En este contexto, la investigación y la extensión -dos pilares fundamentales de la universidad pública costarricense- pasan a un segundo plano. Los docentes que logramos avanzar en estas áreas lo hacemos a costa del sacrificio del tiempo personal, que nos expone a un agotamiento extremo. Si bien es cierto que el burnout entre los académicos universitarios no es un tema nuevo, sí es verdad que se ha agravado en los últimos años. La combinación de exigencias académicas, cargas administrativas, demandas estudiantiles y el deterioro de la salud mental ha creado un ambiente que, para muchos, resulta insostenible.

Debemos enfrentar jornadas laborales excesivas, la mayoría de las veces, sin reconocimiento institucional -y de la misma ciudadanía-. En lugar de valorar nuestro esfuerzo, el sistema parece diseñado para exigir más con menos recursos: un círculo vicioso que afecta la calidad de la enseñanza por un agotamiento que afecta negativamente a los estudiantes y perpetúa el problema. Resulta perentorio, entonces, tomar medidas que alivien la carga de los académicos universitarios para mejorar nuestra calidad de vida.  

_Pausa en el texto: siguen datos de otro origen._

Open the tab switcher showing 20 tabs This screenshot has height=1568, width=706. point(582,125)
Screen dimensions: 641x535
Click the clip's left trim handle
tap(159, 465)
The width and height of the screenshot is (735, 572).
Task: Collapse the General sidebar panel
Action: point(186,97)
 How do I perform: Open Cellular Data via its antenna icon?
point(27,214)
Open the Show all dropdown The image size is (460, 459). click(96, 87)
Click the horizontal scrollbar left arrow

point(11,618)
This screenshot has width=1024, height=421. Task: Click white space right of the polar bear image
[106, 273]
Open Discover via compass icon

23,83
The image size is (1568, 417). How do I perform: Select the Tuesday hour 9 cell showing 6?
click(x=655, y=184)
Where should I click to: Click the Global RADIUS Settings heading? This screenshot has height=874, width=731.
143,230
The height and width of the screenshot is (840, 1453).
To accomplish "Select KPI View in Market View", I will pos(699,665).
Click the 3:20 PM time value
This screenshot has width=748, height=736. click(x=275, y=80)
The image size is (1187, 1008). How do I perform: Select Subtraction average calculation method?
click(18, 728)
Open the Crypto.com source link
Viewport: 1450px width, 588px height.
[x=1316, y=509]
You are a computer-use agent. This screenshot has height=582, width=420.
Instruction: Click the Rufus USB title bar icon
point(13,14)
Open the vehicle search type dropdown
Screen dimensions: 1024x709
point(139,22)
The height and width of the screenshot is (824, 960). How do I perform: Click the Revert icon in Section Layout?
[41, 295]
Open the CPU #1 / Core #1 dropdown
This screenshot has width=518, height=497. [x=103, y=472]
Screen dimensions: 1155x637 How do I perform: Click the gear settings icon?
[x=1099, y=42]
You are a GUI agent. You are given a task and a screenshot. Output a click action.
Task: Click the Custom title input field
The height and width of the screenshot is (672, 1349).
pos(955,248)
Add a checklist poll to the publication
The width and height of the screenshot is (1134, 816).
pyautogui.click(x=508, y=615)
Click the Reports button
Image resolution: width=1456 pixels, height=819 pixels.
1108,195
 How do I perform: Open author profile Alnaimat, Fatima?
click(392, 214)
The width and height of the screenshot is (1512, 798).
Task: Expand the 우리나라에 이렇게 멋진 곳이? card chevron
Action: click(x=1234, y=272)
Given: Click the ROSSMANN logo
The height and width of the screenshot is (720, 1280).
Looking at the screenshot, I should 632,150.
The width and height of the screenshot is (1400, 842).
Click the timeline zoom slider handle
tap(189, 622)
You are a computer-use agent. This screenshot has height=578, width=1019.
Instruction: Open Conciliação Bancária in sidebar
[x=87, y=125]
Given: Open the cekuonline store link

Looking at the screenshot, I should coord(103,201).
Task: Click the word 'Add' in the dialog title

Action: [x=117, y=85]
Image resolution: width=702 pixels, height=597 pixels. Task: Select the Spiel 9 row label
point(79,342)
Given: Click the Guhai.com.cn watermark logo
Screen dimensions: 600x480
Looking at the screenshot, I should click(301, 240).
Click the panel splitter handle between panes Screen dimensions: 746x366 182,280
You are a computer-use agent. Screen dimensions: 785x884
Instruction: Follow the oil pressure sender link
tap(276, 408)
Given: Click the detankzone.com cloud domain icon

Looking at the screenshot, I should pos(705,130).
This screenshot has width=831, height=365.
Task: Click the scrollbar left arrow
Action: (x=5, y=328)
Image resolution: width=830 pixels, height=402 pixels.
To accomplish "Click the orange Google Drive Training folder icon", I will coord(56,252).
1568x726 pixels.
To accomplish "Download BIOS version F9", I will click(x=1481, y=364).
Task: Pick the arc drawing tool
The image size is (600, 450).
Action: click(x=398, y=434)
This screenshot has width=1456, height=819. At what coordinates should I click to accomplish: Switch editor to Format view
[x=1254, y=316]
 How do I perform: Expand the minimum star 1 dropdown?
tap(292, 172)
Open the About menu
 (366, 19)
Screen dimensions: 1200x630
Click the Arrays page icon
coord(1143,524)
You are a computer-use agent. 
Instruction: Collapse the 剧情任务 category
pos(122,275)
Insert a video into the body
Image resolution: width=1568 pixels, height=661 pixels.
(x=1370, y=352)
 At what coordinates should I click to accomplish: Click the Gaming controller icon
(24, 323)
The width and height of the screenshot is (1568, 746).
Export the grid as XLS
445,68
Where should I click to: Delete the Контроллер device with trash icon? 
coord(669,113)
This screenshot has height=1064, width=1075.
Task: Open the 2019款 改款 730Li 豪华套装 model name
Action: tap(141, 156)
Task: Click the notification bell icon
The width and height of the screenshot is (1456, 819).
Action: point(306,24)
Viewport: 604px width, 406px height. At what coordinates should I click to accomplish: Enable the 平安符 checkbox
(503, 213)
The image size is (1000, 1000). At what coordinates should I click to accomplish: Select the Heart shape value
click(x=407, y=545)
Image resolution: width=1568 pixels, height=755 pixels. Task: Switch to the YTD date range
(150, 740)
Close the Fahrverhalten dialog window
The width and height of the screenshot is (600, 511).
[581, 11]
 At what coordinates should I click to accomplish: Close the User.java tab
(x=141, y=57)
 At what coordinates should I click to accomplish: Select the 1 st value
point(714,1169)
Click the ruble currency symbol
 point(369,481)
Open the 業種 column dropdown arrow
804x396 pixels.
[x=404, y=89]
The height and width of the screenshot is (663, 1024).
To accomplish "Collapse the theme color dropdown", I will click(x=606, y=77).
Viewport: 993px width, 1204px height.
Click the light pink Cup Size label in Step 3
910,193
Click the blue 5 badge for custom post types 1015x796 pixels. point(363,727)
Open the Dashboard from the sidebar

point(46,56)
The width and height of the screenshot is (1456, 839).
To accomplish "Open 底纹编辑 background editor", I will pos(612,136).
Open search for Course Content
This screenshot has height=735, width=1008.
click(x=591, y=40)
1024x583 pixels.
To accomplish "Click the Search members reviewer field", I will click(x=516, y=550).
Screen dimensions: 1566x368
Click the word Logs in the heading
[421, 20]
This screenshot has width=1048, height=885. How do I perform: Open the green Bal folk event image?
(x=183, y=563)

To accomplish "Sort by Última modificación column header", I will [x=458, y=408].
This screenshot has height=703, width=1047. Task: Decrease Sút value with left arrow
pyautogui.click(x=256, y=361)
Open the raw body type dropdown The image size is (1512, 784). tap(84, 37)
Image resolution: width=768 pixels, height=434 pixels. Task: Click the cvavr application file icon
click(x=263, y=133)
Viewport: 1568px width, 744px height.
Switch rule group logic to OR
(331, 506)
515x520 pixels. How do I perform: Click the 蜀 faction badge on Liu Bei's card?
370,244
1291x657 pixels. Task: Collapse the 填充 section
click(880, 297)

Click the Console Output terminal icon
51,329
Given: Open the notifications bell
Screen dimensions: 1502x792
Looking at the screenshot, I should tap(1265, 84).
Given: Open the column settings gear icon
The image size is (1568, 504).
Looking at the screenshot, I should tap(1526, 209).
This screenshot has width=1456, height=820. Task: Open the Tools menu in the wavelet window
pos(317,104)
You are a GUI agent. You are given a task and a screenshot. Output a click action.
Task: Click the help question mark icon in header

Indudablemente, las universidades deben simplificar procesos burocráticos mediante la digitalización -expedita y amigable- y delegar tareas no académicas a personal administrativo capacitado. Junto a ello, invertir en programas de salud mental, las jornadas de autocuidado y las políticas de prevención del «burnout»: no son un lujo, sino una necesidad. Además, la capacitación y formación continua para adaptarse a los raudos cambios tecnológicos, y las formas y necesidades pedagógicas de las nuevas generaciones debe ser una tarea insoslayable, pero con condiciones de real aprovechamiento y no como una carga adicional que más bien contribuya con el agotamiento. Está más que demostrado que trabajar en equipo para proyectos de investigación y extensión alivia la carga individual y mejora los resultados. Finalmente, un sistema de incentivos, sean económicos o profesionales, que valoren nuestro trabajo contribuiría a reducir el desgaste y mejorar la motivación.

Si deseamos una educación universitaria que continúe siendo pilar del desarrollo nacional, se debe cuidar a quienes hacemos posible esa labor. Si bien su éxito depende de la dedicación y el compromiso de los académicos, se deben ofrecer las condiciones mínimas necesarias para que nuestras universidades sigan siendo espacios de excelencia y transformación social. El reto no es solo para las instituciones educativas, sino para la sociedad costarricense en general.